▸ WHAT IS BEING ASKED: From the entries, copy each line that includes "agent".

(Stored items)
►

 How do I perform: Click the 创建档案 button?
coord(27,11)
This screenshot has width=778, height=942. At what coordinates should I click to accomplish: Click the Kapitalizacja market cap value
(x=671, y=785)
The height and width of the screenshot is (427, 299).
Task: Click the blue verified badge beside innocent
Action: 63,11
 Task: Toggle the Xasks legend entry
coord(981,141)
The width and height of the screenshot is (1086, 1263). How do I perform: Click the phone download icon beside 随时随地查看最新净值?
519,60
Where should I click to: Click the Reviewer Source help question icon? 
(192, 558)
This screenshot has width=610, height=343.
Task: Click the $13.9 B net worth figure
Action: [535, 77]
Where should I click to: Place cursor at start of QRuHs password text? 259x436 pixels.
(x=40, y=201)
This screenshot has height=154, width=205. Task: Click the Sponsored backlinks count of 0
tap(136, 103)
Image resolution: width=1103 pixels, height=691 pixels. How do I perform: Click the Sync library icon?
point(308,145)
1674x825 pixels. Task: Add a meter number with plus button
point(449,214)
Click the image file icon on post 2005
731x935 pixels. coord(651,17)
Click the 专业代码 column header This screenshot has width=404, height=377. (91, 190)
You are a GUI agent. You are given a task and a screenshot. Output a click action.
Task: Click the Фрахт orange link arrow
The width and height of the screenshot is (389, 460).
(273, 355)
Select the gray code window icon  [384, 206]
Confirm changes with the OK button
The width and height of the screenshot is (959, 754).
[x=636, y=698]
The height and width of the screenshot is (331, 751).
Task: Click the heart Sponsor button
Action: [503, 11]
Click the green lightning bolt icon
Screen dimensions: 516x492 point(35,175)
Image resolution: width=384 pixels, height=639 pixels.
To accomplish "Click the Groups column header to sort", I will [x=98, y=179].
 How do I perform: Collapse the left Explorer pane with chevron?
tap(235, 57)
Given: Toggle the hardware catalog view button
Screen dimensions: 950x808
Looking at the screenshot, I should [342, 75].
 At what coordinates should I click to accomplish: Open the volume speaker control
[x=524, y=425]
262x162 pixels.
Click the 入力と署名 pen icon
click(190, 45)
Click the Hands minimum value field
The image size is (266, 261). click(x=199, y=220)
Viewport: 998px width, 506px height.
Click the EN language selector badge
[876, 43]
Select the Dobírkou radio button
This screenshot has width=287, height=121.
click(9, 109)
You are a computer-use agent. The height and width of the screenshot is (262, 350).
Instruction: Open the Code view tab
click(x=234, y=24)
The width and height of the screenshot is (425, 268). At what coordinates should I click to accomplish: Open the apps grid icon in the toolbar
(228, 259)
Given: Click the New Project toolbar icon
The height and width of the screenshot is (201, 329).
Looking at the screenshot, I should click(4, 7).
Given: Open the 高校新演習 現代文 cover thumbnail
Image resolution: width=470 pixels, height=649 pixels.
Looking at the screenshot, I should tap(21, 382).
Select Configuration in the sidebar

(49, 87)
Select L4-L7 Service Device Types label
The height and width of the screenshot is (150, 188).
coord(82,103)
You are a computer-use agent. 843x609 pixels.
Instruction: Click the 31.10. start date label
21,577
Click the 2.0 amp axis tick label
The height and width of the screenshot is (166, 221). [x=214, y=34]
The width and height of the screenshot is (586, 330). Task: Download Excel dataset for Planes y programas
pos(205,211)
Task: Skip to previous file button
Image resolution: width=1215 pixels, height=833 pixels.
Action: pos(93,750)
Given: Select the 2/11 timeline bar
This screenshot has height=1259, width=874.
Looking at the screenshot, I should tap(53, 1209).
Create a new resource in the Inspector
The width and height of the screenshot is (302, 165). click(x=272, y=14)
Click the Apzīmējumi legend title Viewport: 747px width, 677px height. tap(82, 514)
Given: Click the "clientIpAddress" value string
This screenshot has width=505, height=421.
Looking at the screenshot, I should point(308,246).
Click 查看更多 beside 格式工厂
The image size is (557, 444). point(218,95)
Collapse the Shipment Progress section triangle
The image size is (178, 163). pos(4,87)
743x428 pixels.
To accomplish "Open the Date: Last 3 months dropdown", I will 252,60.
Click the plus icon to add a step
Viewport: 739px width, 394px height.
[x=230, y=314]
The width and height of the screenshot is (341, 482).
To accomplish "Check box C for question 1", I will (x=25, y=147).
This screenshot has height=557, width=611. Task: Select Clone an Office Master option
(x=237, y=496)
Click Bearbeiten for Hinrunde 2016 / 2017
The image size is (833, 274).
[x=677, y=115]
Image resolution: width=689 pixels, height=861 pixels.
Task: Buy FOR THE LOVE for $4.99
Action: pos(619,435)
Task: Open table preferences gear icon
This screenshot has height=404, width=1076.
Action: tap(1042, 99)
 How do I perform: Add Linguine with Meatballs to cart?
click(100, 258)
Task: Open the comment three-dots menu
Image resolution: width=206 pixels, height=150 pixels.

◄

▸ RESPONSE:
You are a GUI agent. You are given a task and a screenshot. Output a click action.
You are a computer-use agent. The height and width of the screenshot is (262, 350).
You are a computer-use agent. 843x609 pixels.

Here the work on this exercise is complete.